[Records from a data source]
BEGIN

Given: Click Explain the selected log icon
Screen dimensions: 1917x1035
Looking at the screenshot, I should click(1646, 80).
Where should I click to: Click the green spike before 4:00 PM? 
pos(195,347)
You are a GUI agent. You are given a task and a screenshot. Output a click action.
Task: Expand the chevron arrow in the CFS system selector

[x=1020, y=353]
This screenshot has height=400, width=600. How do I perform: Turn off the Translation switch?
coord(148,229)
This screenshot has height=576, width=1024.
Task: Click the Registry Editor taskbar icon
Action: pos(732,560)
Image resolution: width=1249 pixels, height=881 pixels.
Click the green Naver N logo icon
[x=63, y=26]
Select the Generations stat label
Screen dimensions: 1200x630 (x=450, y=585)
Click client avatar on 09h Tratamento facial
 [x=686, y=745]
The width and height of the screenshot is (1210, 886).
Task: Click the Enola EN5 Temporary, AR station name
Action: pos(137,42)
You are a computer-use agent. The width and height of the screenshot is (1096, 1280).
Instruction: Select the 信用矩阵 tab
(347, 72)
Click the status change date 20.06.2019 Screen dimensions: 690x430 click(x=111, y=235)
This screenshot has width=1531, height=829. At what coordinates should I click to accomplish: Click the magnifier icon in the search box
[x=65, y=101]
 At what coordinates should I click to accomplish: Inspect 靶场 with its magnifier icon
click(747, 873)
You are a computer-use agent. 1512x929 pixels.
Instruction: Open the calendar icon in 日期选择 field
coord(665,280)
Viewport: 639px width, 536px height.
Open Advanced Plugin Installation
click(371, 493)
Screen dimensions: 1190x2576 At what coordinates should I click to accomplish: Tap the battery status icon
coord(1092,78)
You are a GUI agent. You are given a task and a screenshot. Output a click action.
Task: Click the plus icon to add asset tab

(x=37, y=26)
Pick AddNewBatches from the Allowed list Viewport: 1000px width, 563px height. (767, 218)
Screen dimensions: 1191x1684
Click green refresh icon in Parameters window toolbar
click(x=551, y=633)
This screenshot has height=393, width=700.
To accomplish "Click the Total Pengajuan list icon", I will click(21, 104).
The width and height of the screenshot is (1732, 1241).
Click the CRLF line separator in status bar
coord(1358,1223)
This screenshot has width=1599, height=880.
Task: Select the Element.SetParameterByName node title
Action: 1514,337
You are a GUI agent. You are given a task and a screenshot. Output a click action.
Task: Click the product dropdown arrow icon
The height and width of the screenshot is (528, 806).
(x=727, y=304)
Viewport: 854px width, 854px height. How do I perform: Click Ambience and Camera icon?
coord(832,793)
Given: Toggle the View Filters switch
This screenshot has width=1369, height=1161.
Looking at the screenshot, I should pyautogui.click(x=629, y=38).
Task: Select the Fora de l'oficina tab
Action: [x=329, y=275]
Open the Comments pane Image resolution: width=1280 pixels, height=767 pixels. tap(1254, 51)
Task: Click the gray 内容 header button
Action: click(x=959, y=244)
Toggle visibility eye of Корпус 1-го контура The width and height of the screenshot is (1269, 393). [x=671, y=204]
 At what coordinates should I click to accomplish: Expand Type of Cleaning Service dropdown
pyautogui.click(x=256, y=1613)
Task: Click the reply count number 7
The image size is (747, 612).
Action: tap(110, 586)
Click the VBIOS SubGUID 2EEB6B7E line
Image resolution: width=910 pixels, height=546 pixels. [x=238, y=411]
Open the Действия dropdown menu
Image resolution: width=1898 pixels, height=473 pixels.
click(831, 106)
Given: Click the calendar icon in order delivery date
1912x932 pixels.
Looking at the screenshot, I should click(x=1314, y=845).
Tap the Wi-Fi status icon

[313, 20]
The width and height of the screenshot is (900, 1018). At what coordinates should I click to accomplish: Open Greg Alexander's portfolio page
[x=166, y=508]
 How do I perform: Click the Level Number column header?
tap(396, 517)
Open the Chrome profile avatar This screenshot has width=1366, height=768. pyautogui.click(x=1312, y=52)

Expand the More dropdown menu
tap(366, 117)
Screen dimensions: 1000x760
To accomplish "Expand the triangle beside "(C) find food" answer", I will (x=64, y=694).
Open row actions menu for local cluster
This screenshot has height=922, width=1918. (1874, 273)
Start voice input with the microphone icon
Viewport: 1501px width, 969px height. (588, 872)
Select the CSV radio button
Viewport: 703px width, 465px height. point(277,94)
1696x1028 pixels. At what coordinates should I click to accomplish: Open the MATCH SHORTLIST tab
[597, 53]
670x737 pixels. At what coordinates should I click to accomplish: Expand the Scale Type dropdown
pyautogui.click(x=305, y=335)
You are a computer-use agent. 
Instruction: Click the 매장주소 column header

END

> TASK OBJECTIVE:
From the first line to the last, copy the records without alteration.

> PROBLEM SOLUTION:
Given: Click Explain the selected log icon
Screen dimensions: 1917x1035
Looking at the screenshot, I should click(1646, 80).
Where should I click to: Click the green spike before 4:00 PM? 
pos(195,347)
You are a GUI agent. You are given a task and a screenshot. Output a click action.
Task: Expand the chevron arrow in the CFS system selector

[x=1020, y=353]
This screenshot has height=400, width=600. How do I perform: Turn off the Translation switch?
coord(148,229)
This screenshot has height=576, width=1024.
Task: Click the Registry Editor taskbar icon
Action: pos(732,560)
Image resolution: width=1249 pixels, height=881 pixels.
Click the green Naver N logo icon
[x=63, y=26]
Select the Generations stat label
Screen dimensions: 1200x630 (x=450, y=585)
Click client avatar on 09h Tratamento facial
 [x=686, y=745]
The width and height of the screenshot is (1210, 886).
Task: Click the Enola EN5 Temporary, AR station name
Action: pos(137,42)
You are a computer-use agent. The width and height of the screenshot is (1096, 1280).
Instruction: Select the 信用矩阵 tab
(347, 72)
Click the status change date 20.06.2019 Screen dimensions: 690x430 click(x=111, y=235)
This screenshot has width=1531, height=829. At what coordinates should I click to accomplish: Click the magnifier icon in the search box
[x=65, y=101]
 At what coordinates should I click to accomplish: Inspect 靶场 with its magnifier icon
click(747, 873)
You are a computer-use agent. 1512x929 pixels.
Instruction: Open the calendar icon in 日期选择 field
coord(665,280)
Viewport: 639px width, 536px height.
Open Advanced Plugin Installation
click(371, 493)
Screen dimensions: 1190x2576 At what coordinates should I click to accomplish: Tap the battery status icon
coord(1092,78)
You are a GUI agent. You are given a task and a screenshot. Output a click action.
Task: Click the plus icon to add asset tab

(x=37, y=26)
Pick AddNewBatches from the Allowed list Viewport: 1000px width, 563px height. (767, 218)
Screen dimensions: 1191x1684
Click green refresh icon in Parameters window toolbar
click(x=551, y=633)
This screenshot has height=393, width=700.
To accomplish "Click the Total Pengajuan list icon", I will click(21, 104).
The width and height of the screenshot is (1732, 1241).
Click the CRLF line separator in status bar
coord(1358,1223)
This screenshot has width=1599, height=880.
Task: Select the Element.SetParameterByName node title
Action: 1514,337
You are a GUI agent. You are given a task and a screenshot. Output a click action.
Task: Click the product dropdown arrow icon
The height and width of the screenshot is (528, 806).
(x=727, y=304)
Viewport: 854px width, 854px height. How do I perform: Click Ambience and Camera icon?
coord(832,793)
Given: Toggle the View Filters switch
This screenshot has width=1369, height=1161.
Looking at the screenshot, I should pyautogui.click(x=629, y=38).
Task: Select the Fora de l'oficina tab
Action: [x=329, y=275]
Open the Comments pane Image resolution: width=1280 pixels, height=767 pixels. tap(1254, 51)
Task: Click the gray 内容 header button
Action: click(x=959, y=244)
Toggle visibility eye of Корпус 1-го контура The width and height of the screenshot is (1269, 393). [x=671, y=204]
 At what coordinates should I click to accomplish: Expand Type of Cleaning Service dropdown
pyautogui.click(x=256, y=1613)
Task: Click the reply count number 7
The image size is (747, 612).
Action: tap(110, 586)
Click the VBIOS SubGUID 2EEB6B7E line
Image resolution: width=910 pixels, height=546 pixels. [x=238, y=411]
Open the Действия dropdown menu
Image resolution: width=1898 pixels, height=473 pixels.
click(831, 106)
Given: Click the calendar icon in order delivery date
1912x932 pixels.
Looking at the screenshot, I should click(x=1314, y=845).
Tap the Wi-Fi status icon

[313, 20]
The width and height of the screenshot is (900, 1018). At what coordinates should I click to accomplish: Open Greg Alexander's portfolio page
[x=166, y=508]
 How do I perform: Click the Level Number column header?
tap(396, 517)
Open the Chrome profile avatar This screenshot has width=1366, height=768. pyautogui.click(x=1312, y=52)

Expand the More dropdown menu
tap(366, 117)
Screen dimensions: 1000x760
To accomplish "Expand the triangle beside "(C) find food" answer", I will (x=64, y=694).
Open row actions menu for local cluster
This screenshot has height=922, width=1918. (1874, 273)
Start voice input with the microphone icon
Viewport: 1501px width, 969px height. (588, 872)
Select the CSV radio button
Viewport: 703px width, 465px height. point(277,94)
1696x1028 pixels. At what coordinates should I click to accomplish: Open the MATCH SHORTLIST tab
[597, 53]
670x737 pixels. At what coordinates should I click to accomplish: Expand the Scale Type dropdown
pyautogui.click(x=305, y=335)
You are a computer-use agent. 
Instruction: Click the 매장주소 column header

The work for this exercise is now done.